I have a simple question for you, it’s only about performances.
I have a buffer b0 that I have to read (bank conflict) to generate another buffer b1 (coalesced writes).
Then I read (bank conflict) the buffer b1 to generate b2 (coalesced writes).
I try to achieve the maximum performance (like everybody i guess) so I use the image2d which is supposed to be less penalized if bank conflicts appears.
What I do is:
Put b0 in an “read only” image2d.
Generate b1 (buffer) from b0.
Copy the buffer b1 into a “read only” image2d b1_bis.
Generate b2 (buffer) from b1_bis.
I don’t like the copy part and I was thinking about this pseudo-code:
Put b0 in an “read only” image2d.
Generate b1 (read-write image2d) from b0.
Generate b2 (buffer) from b1.
Do you think that the performance of a read-write image2d is lower or faster than “read-only image2d” + “memory copy on the device”+ “extra allocation for the intermediate buffer”.
I guess I should try to be sure.
But if somebody tells me that a read-write image has the same perf in coalesced writing than a buffer and the same perf on reading than a read-only image, I already have my answer :)

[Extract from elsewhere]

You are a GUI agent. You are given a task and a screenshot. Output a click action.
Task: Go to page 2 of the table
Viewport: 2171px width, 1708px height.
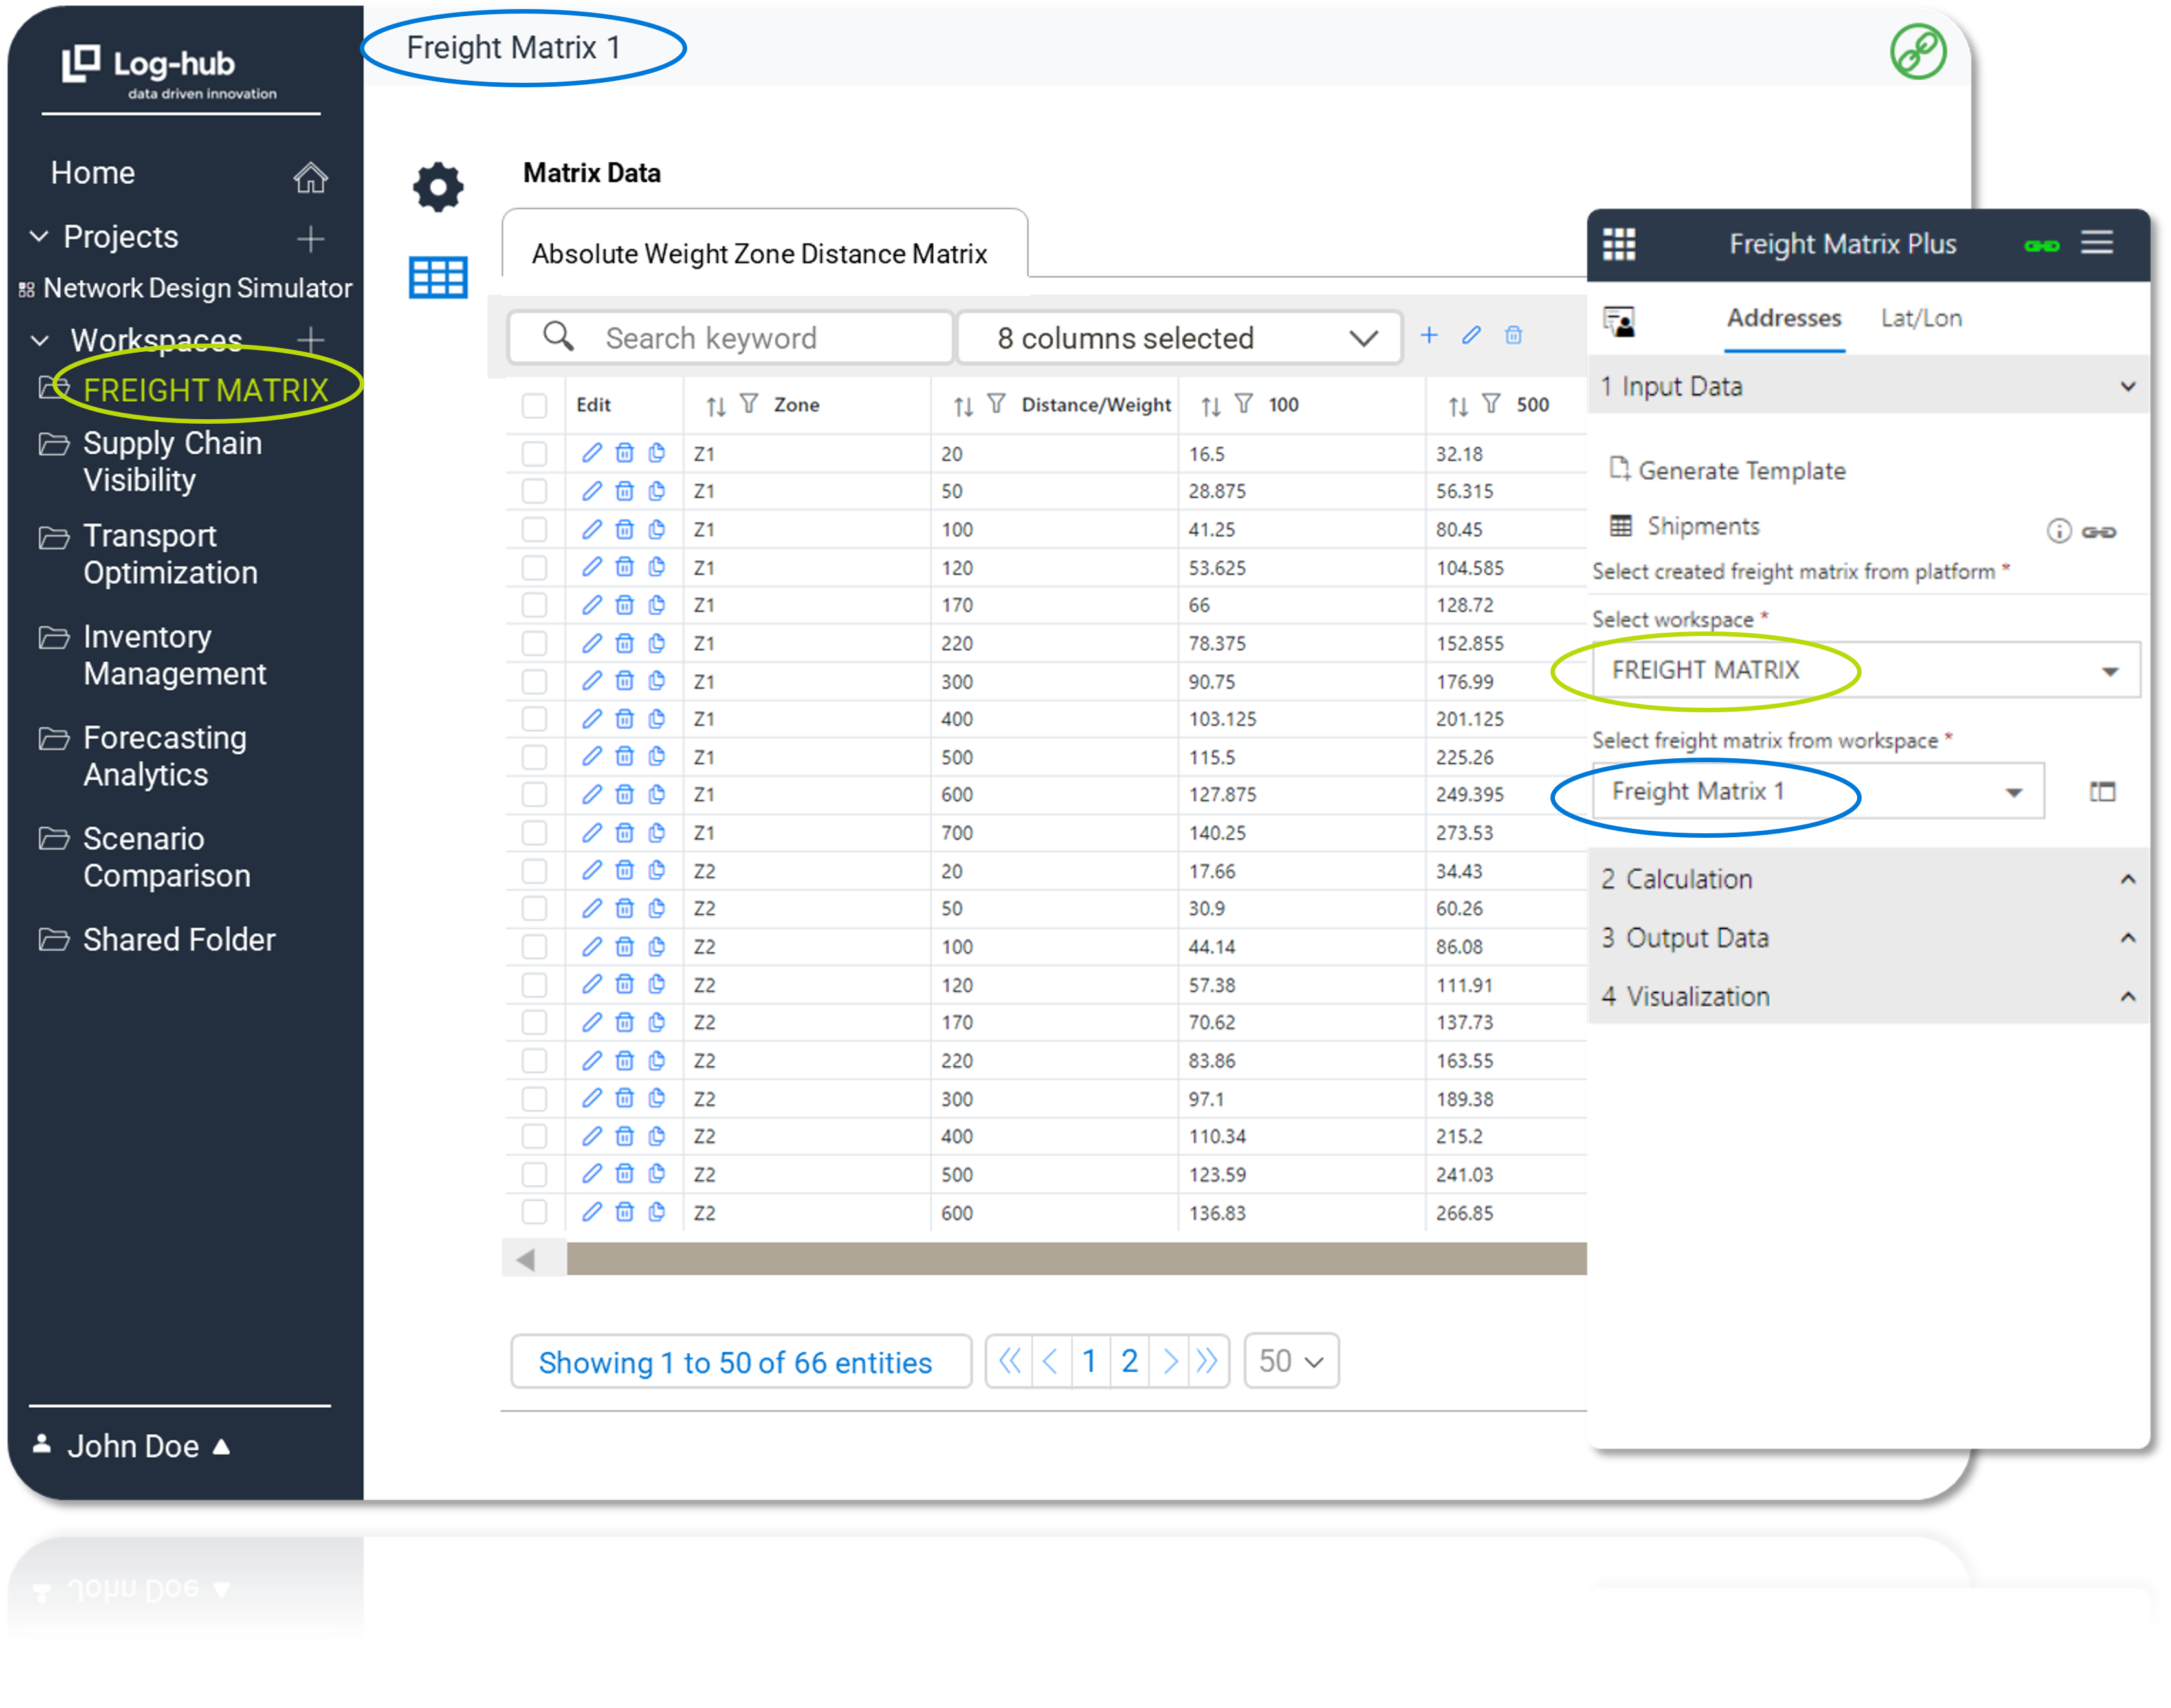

Note that “a kernel cannot read from and write to the same image object”, which means you’ll need separate kernel invocations for 1 → 2 and 2 → 3. If you need separate kernel invocations anyway, I’d just swap the kernel arguments to the image objects. This is how I’m doing it basically (both output_image0 and output_image1 are created with CL_MEM_READ_WRITE, obviously):
And to answer your question, yes I believe this is more efficient than “read-only image2d” + “memory copy on the device” + “extra allocation for the intermediate buffer”. I haven’t done any benchmarking though, probably because this solution seemed to be the most natural approach in terms of performance to me.